La manzana flotó un instante y luego descendió suavemente a su mano.
—¿Un paso mágico? —pregunté.
—Sí. Pero solo puedo cruzar yo, y no me gusta esa idea —suspiró Orest.
—Esperaré aquí hasta que vuelvas por mí —le aseguré, aunque inmediatamente sentí miedo de quedarme sola.
—Y si Zoria es ahora la reina? Me atraparán; solo puedo cruzar a un lugar que conozco bien. Conozco el castillo real —pero ahora ahí está prohibido entrar— y hay otro sitio...
—¿Cuál? —pregunté.
—Es solo un lugar —evadió él.
—Si dices eso, ¡es importante! —me levanté y me acerqué—. ¿Qué lugar?
—Una glorieta abandonada en el parque junto al castillo —confesó él al fin.
—¿Y la conoces bien? ¿Por qué? ¿Pasabas allí tiempo?

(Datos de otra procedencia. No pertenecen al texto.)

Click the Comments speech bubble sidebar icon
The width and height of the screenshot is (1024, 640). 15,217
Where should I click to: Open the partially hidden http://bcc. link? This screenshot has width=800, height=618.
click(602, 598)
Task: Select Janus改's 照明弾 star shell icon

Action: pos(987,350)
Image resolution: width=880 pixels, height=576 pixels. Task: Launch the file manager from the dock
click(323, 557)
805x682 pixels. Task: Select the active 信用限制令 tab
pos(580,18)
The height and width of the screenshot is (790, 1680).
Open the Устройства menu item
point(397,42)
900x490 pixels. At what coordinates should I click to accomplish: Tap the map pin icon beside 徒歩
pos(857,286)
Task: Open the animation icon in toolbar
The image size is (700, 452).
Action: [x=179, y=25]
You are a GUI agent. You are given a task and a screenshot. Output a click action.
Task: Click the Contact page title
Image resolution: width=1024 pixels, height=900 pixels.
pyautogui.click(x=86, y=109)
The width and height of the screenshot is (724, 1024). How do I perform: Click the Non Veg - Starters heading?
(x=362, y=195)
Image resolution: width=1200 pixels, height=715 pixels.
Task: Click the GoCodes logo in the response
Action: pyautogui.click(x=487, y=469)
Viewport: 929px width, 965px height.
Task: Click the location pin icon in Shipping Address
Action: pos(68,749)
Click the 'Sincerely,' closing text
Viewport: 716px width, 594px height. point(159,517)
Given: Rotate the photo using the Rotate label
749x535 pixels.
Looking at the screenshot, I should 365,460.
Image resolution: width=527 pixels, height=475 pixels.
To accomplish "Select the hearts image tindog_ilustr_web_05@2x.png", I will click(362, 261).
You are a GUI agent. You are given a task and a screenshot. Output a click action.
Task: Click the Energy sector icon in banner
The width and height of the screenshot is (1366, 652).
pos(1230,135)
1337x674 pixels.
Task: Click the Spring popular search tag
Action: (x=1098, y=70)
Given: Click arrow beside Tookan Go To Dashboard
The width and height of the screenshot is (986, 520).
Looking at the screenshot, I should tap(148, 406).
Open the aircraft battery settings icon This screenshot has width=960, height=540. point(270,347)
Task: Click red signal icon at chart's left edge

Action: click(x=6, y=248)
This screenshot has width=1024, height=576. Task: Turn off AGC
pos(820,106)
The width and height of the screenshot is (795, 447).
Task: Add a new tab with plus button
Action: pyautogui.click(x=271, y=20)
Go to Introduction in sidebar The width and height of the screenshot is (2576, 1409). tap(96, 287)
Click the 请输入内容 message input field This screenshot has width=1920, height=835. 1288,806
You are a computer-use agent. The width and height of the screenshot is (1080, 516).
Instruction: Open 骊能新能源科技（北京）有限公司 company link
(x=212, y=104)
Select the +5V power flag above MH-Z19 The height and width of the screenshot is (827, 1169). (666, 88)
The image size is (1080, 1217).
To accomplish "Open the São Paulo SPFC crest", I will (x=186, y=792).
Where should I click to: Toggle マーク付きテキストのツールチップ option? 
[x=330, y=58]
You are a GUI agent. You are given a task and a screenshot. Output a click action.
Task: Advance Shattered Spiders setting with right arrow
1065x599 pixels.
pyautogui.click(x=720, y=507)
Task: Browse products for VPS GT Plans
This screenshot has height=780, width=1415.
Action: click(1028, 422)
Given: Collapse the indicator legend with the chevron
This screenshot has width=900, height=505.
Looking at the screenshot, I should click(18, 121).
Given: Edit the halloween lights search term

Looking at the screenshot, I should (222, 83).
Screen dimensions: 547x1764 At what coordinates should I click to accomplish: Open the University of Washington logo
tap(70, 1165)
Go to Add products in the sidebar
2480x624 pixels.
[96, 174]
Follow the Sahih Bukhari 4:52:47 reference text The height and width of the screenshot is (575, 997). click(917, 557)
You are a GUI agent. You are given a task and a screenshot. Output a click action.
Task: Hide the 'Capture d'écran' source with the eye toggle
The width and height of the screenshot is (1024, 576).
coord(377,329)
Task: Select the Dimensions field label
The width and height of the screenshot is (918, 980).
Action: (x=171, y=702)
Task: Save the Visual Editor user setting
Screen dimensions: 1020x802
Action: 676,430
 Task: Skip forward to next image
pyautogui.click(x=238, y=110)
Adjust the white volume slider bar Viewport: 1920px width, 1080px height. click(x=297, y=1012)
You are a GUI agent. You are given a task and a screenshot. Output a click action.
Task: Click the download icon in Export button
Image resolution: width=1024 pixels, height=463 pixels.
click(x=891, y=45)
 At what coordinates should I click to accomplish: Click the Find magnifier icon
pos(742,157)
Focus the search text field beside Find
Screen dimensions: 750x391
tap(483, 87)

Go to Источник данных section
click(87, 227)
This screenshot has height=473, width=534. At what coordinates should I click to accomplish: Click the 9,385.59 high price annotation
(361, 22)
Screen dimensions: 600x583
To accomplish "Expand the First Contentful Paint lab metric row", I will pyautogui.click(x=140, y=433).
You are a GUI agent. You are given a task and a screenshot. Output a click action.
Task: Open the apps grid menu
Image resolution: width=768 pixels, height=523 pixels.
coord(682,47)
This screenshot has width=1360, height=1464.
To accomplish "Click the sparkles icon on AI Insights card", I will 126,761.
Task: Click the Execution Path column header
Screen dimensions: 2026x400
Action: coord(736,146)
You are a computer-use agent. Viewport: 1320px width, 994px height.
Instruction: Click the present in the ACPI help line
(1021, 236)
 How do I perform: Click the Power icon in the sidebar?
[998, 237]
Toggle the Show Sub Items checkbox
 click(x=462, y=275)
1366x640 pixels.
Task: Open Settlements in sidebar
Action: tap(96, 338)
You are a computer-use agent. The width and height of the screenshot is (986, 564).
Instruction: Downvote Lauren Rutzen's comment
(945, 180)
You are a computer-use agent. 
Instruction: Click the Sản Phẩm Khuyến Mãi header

—Bueno... sí —asintió Orest—. Está en una parte olvidada del parque real; casi nadie va allí. Yo podría teletransportarme rápido y ver qué ocurre en el castillo. Si Zoria gobierna, trataré de salir y encontrar bestianos. Volveré por ti, Marta.
—Demuéstralo, Orest —dije, interrumpiendo su explicación.
—Nada importante —se excusó tímido.
Y de pronto lo entendí:
—¡Fuiste allí con Zoria!
Vi en sus ojos que la confirmación estaba implícita y me dolió.
—Estuviste... estuviste... —las lágrimas brotaron de celos—.
—¡Marta, no fue nada! —gritó él—. Solo nos besamos.
—¡Ajá! Ustedes solo se besaban —exclamé—. ¿Y cuántas veces? ¿Dos? ¿Cinco? ¿Diez?
—Marta, querida, estaba bajo un hechizo. Fue hace mucho —dijo él.